DATASET ENTRIES ->
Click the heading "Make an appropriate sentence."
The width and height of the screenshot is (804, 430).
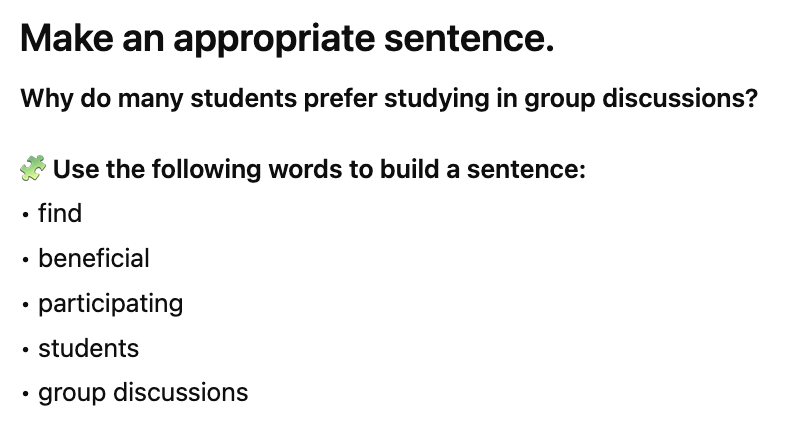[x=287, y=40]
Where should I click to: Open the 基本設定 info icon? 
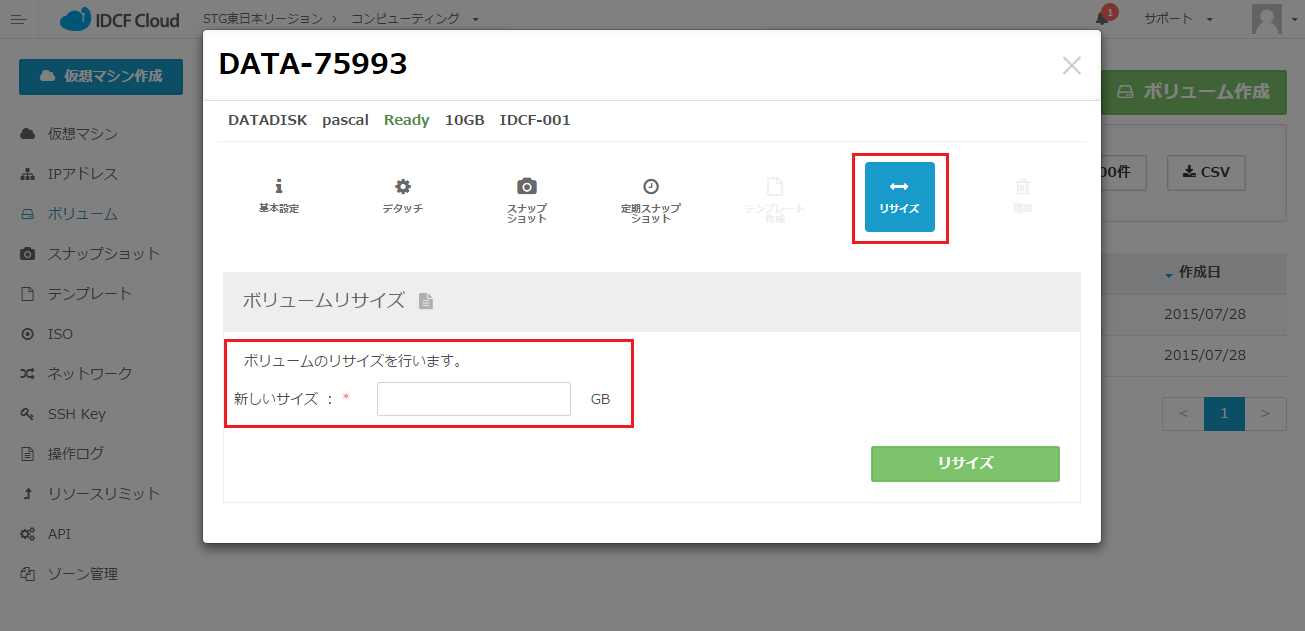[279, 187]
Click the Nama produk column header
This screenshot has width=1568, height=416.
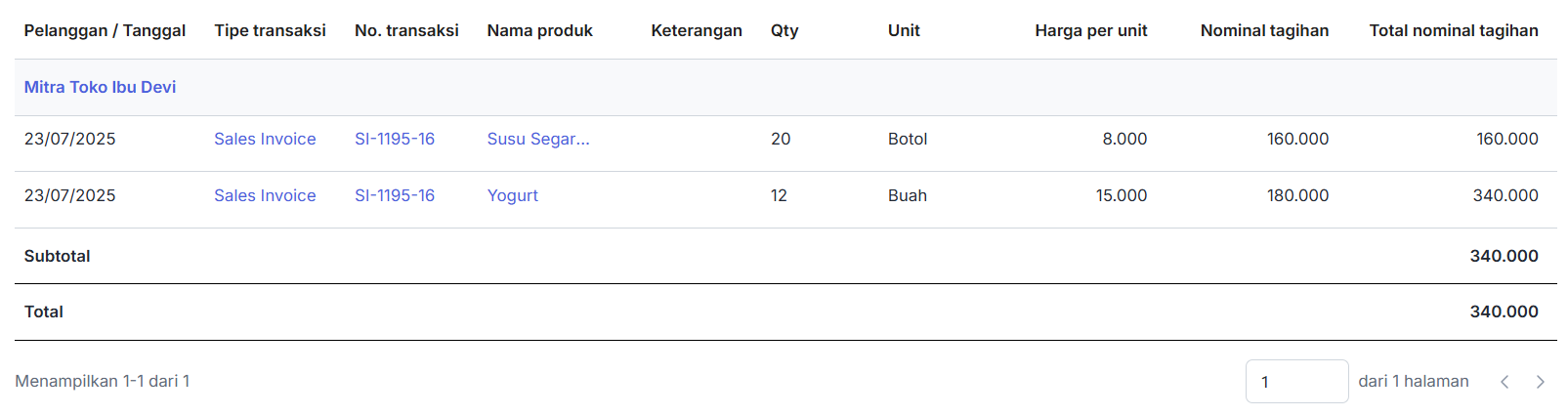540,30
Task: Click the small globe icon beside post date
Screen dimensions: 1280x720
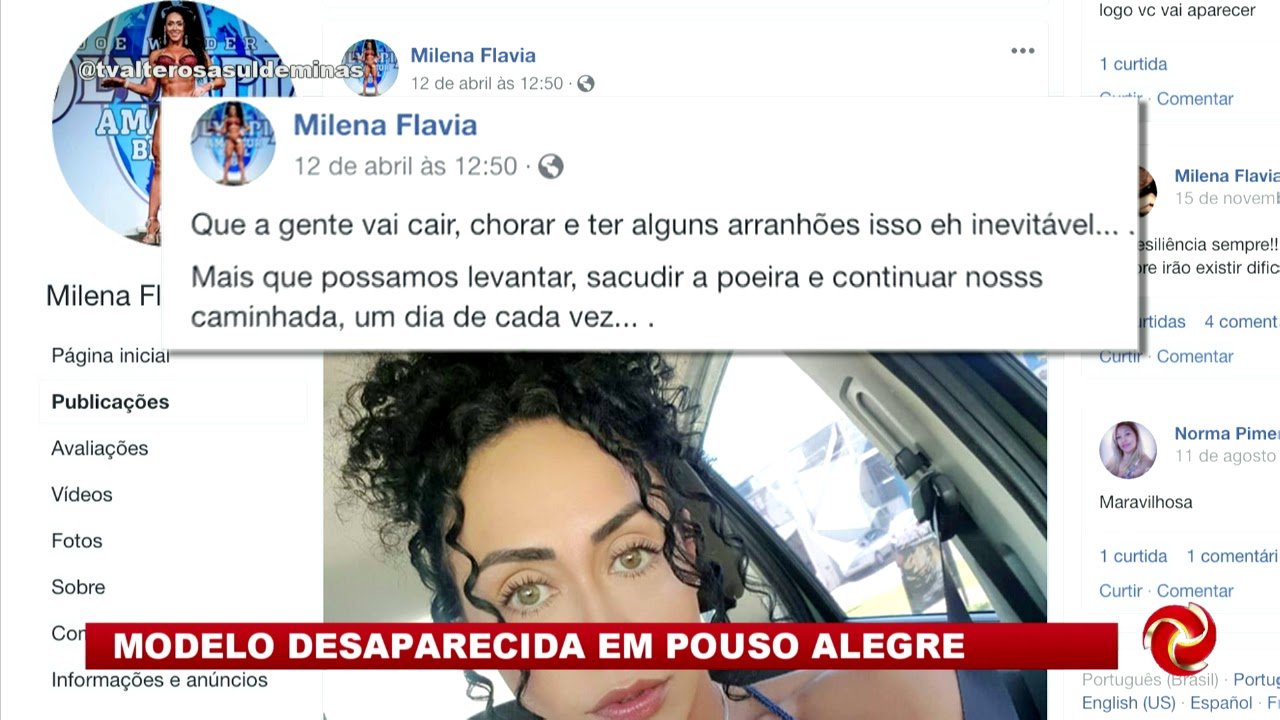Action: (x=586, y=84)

WHAT IS EXPECTED -> The answer consists solely of the lines from the one holding "Click the Nama produk column header" through the final line of the records, both ends included, each duplicated exactly. Leave images out.

RESULT OF THE EXERCISE ->
Click the Nama produk column header
This screenshot has width=1568, height=416.
540,30
Task: Click the small globe icon beside post date
Screen dimensions: 1280x720
Action: (x=586, y=84)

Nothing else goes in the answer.